- Bhanda Location in Orissa, India
- Coordinates: 21°56′18″N 85°42′2″E﻿ / ﻿21.93833°N 85.70056°E
- Country: India
- State: Odisha
- District: Kendujhar

Population
- • Total: 4,000
- • Density: 450/km^{2} (1,200/sq mi)
- Time zone: UTC+5:30 (IST)
- PIN: 758044
- Vehicle registration: OD 09
- Nearest city: Keonjhar, Karanjia, Joda, Barbil, Raurkela, Kolkota
- Sex ratio: 980 ♂/♀
- Literacy: 66%
- Lok Sabha constituency: Keonjhar
- Climate: moderate (Köppen)

= Bhanda Kansara =

Bhanda Kansara is a village in the Indian state of Odisha, with a population of more than 4,000 people located in the Kendujhar district.

==Geography==
The village (between 21° 1′ N and 22° 10′ N latitude and 85° 11′ E to 86° 22′ E longitude ), Bhanda Kansara is midway between the towns of Turumunga and Champua.

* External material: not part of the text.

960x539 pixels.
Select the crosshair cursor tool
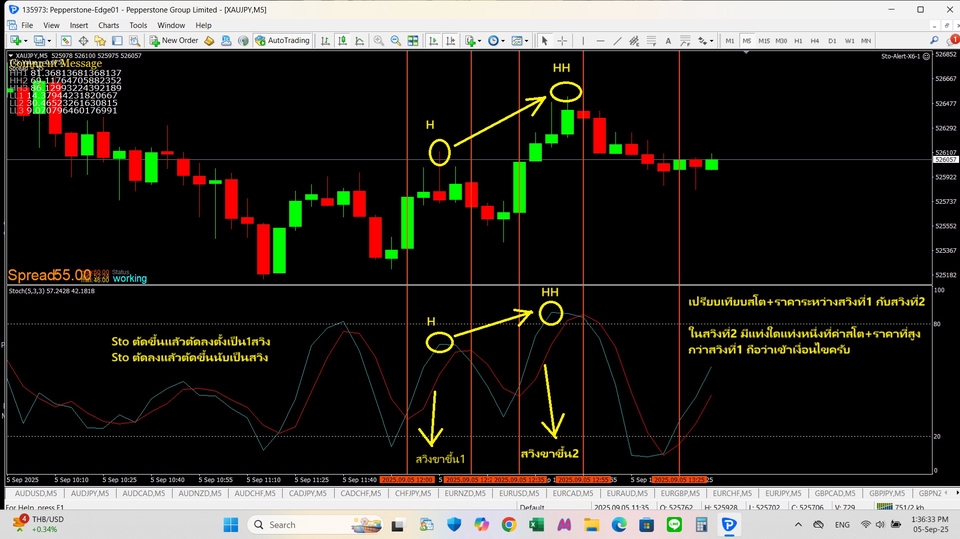click(563, 40)

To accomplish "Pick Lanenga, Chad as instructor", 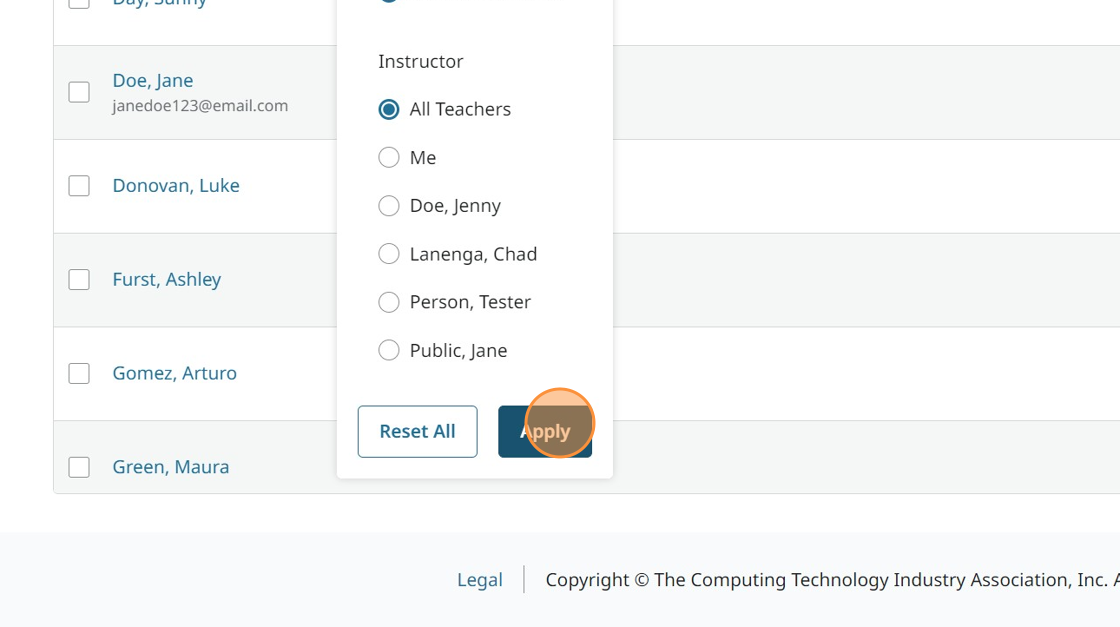I will tap(389, 254).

The River Baitarani is 4 km from Bhanda Kansara, and the village is surrounded by one stream of the river called Mermenda.

==Arts and Culture==
The centre of attraction in the village is the Jhumar Mandap (mandap is a type of pavilion), where folk artists from across Odisha and Jharkhand perform.

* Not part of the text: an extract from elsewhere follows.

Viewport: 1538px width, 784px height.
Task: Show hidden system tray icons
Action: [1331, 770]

Bhanda Kansara has traditionally been known as a centre for metal work, primarily the manufacturing of bells and household utensils. Traditional craftsman also create artistic metal items such as idols of gods, goddesses, and animals, as well as bangles etc.

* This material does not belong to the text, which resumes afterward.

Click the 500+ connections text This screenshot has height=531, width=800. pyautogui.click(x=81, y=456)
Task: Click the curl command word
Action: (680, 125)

The famous Kichekeswari Temple is 12 km from Bhanda Kansara, in the village of Khiching. .
Bhanda village is big village in this area.in bhanda one Medical, one bank, RI office also available

==Education==
Bhanda has 4 school .K.B high school Bhanda, K.B Girls High School Bhanda, Bhanda M.E School, Bhanda U.P School(Located in Bhanda Talsahi)

==Economy==
In the past, Bhanda Kansara supplied high quality metal work for the local market as well as export to tata, bhubneswar, cuttack, and balasore. A dwindling supply of raw materials such as copper, tin, brass, and coal as fuel, has led many craftsmen to abandon their traditional occupation. A few bell metal shops remain in the village, but the traditional craft is nearly extinct.